Foolishly was in a steep rocky ravine with a heavy backpack on and a rock slipped out from under my right foot, which folded back to my left butt cheek, and the pack drove my right knee into the rocks and severed the tendon. My wife splinted me up (with what the EMT's said was the best backcountry splint they had seen) and climbed up to a ridge where she received a cell phone call from a friend who was going to meet us to take us back to trailhead. She called 911 and the sheriff deputy coached her on bringing up ONX on my phone so they got our coordinates. Two Bear Air out of Kalispell was there in about an hour to hoist us out to a waiting ambulance. Two Bear Air has this razzoo Bell 429 four bladed, twin engine helicopter with hoist and infrared capability. The pilot and crew were impressively professional and competent. We were extremely lucky they were on the ramp in Kalispell and ready to come get me. A Lewis & Clark County search and rescue team was dispatched, but the mountain was so steep they would have had a challenge dragging me down ... probably would have just sent me sledding down to the Missouri River, hoping I could tread water. :D
Splinted leg, looking down to canyon above Meriweather Landing.JPG
 
Foolishly was in a steep rocky ravine with a heavy backpack on and a rock slipped out from under my right foot, which folded back to my left butt cheek, and the pack drove my right knee into the rocks and severed the tendon. My wife splinted me up (with what the EMT's said was the best backcountry splint they had seen) and climbed up to a ridge where she received a cell phone call from a friend who was going to meet us to take us back to trailhead. She called 911 and the sheriff deputy coached her on bringing up ONX on my phone so they got our coordinates. Two Bear Air out of Kalispell was there in about an hour to hoist us out to a waiting ambulance. Two Bear Air has this razzoo Bell 429 four bladed, twin engine helicopter with hoist and infrared capability. The pilot and crew were impressively professional and competent. We were extremely lucky they were on the ramp in Kalispell and ready to come get me.

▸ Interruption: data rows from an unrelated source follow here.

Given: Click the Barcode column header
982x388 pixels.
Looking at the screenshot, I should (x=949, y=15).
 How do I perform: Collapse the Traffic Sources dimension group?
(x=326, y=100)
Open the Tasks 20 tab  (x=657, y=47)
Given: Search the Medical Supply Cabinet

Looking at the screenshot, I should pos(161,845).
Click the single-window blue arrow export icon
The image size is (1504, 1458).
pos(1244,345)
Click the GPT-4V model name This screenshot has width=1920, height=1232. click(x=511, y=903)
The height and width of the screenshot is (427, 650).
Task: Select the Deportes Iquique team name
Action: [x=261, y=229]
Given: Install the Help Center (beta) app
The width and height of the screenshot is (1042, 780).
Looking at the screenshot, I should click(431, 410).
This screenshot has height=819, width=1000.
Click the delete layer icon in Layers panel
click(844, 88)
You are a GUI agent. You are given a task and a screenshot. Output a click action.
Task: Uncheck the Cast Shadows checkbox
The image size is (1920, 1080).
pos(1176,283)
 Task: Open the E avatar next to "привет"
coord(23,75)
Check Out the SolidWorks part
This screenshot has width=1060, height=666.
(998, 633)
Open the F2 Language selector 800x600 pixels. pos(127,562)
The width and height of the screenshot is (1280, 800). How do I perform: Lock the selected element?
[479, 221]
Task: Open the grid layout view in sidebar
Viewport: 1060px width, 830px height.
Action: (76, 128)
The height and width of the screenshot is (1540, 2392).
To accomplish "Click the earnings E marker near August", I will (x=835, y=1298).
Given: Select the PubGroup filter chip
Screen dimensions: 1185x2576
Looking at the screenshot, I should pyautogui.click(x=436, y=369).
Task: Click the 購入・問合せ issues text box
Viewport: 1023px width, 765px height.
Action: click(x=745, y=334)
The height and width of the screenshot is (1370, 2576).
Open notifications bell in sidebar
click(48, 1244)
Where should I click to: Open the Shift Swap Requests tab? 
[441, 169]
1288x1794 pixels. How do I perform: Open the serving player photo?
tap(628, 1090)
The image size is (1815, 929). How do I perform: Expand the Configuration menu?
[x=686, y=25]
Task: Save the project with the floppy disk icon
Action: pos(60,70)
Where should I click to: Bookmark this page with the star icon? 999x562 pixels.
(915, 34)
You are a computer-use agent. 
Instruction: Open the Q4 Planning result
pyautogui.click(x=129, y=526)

Next time tell Jim Bob hello. (And tell me the longer version of this someday.)
 
I appreciate all of of the stories. I think my biggest issue right now is the wife chattering in my ear about getting too old to be backpack hunting into the wilds. I told her the day I quit they will find me 5 miles beyond the trailhead, bow in hand and a smile on my face looking out over God's country both on earth and in Heaven.
 
I appreciate all of of the stories. I think my biggest issue right now is the wife chattering in my ear about getting too old to be backpack hunting into the wilds. I told her the day I quit they will find me 5 miles beyond the trailhead, bow in hand and a smile on my face looking out over God's country both on earth and in Heaven.
My wife and I have had this very same conversation more than once. You and I are on the same page.